Вспомнив, что говорил господин де Монтиньи по поводу свойств этого камня, Зоя забеспокоилась о моем здоровье, но я чувствовала себя как нельзя лучше.
Между тем бирюза тускнела день ото дня и, признаться, меня очень удручало это изменение цвета, из-за которого она теряла свою былую красоту.
Наконец, через девять дней после того как камень начал блекнуть, то есть двадцать пятого апреля, я проснулась и прежде всего посмотрела на перстень, как делала это в течение всей недели.
Бирюза стала мертвенно-бледной и потрескалась, причем трещины образовали на камне крест.
Это произошло ночью: еще накануне перстень был без изъяна.
Через месяц я получила письмо, запечатанное черным сургучом, со штемпелем Нью-Йорка.
В нем меня извещали о гибели господина де Монтиньи.
Он дрался на дуэли с каким-то американцем; противники, выбравшие в качестве оружия пистолеты, стреляли друг в друга одновременно. Господин де Монтиньи сразил своего неприятеля наповал и сам был смертельно ранен.
Это произошло шестнадцатого апреля тысяча восемьсот сорокового года, и господин де Монтиньи скончался девять дней спустя, в ночь с двадцать четвертого на двадцать пятое апреля.
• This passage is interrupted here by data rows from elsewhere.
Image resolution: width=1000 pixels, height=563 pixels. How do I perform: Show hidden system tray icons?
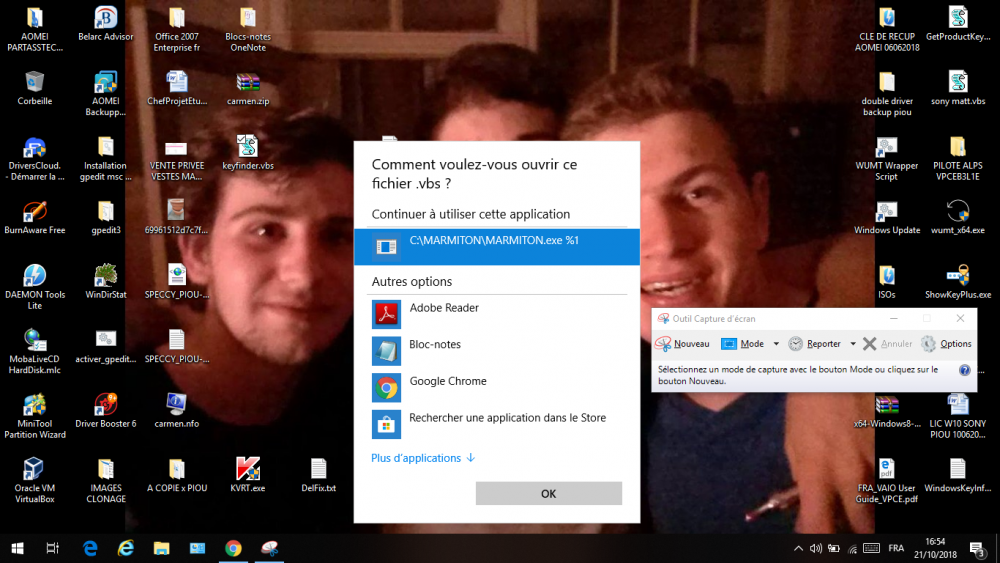click(x=798, y=548)
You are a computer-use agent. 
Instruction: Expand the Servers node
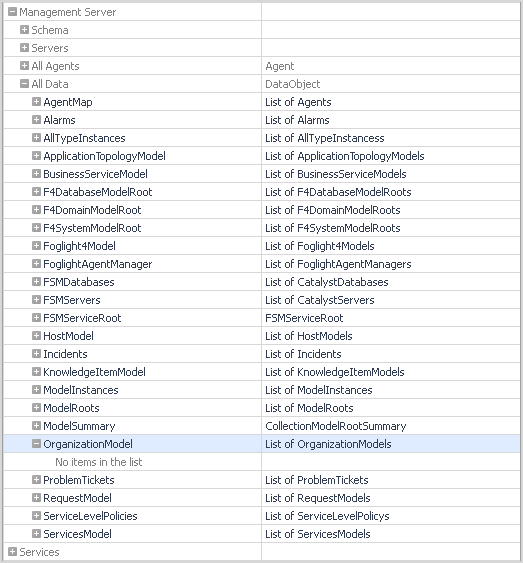click(24, 48)
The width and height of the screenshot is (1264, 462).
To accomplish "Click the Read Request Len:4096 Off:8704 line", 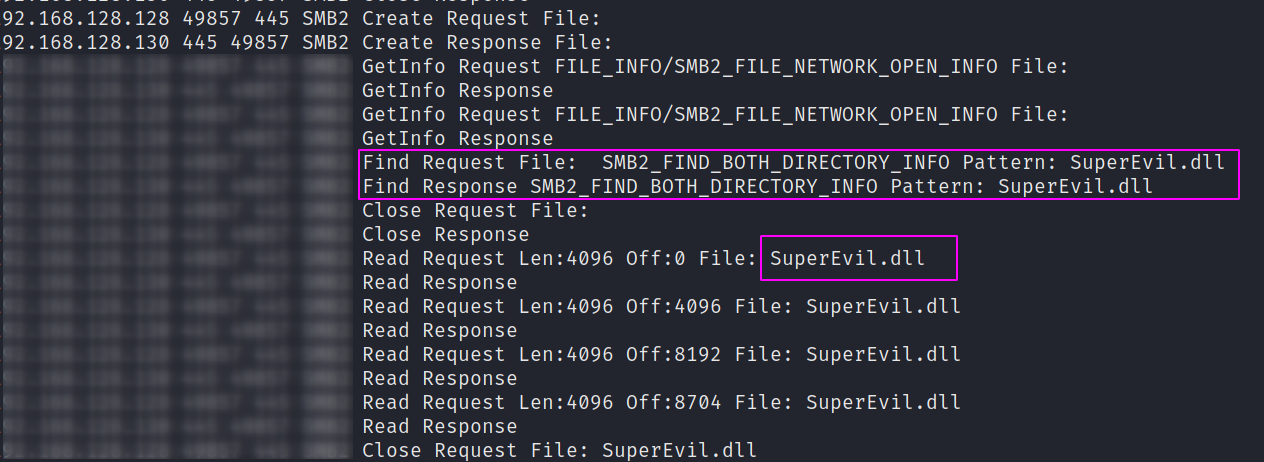I will point(661,403).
Шестнадцатого апреля бирюза начала тускнеть, и утром двадцать пятого апреля она стала мертвенно-бледной.
Таким образом, симпатический камень остался верен своему бывшему хозяину и, можно сказать, умер одновременно с ним.
В бумажнике господина де Монтиньи было найдено завещание, согласно которому он оставлял мне все свое состояние…
— О сударыня! — воскликнул я с грустью. — Вот воспоминание, которое никто не вправе перечеркнуть.
— Друг мой, — отвечала Эдмея, — это больше чем воспоминание, это вечный укор совести.
Я резко встал и нетвердой походкой подошел к платану, а затем прислонился к дереву головой, почти не осознавая, что делаю.
Никогда еще я не испытывал столь жгучей и мучительной ревности.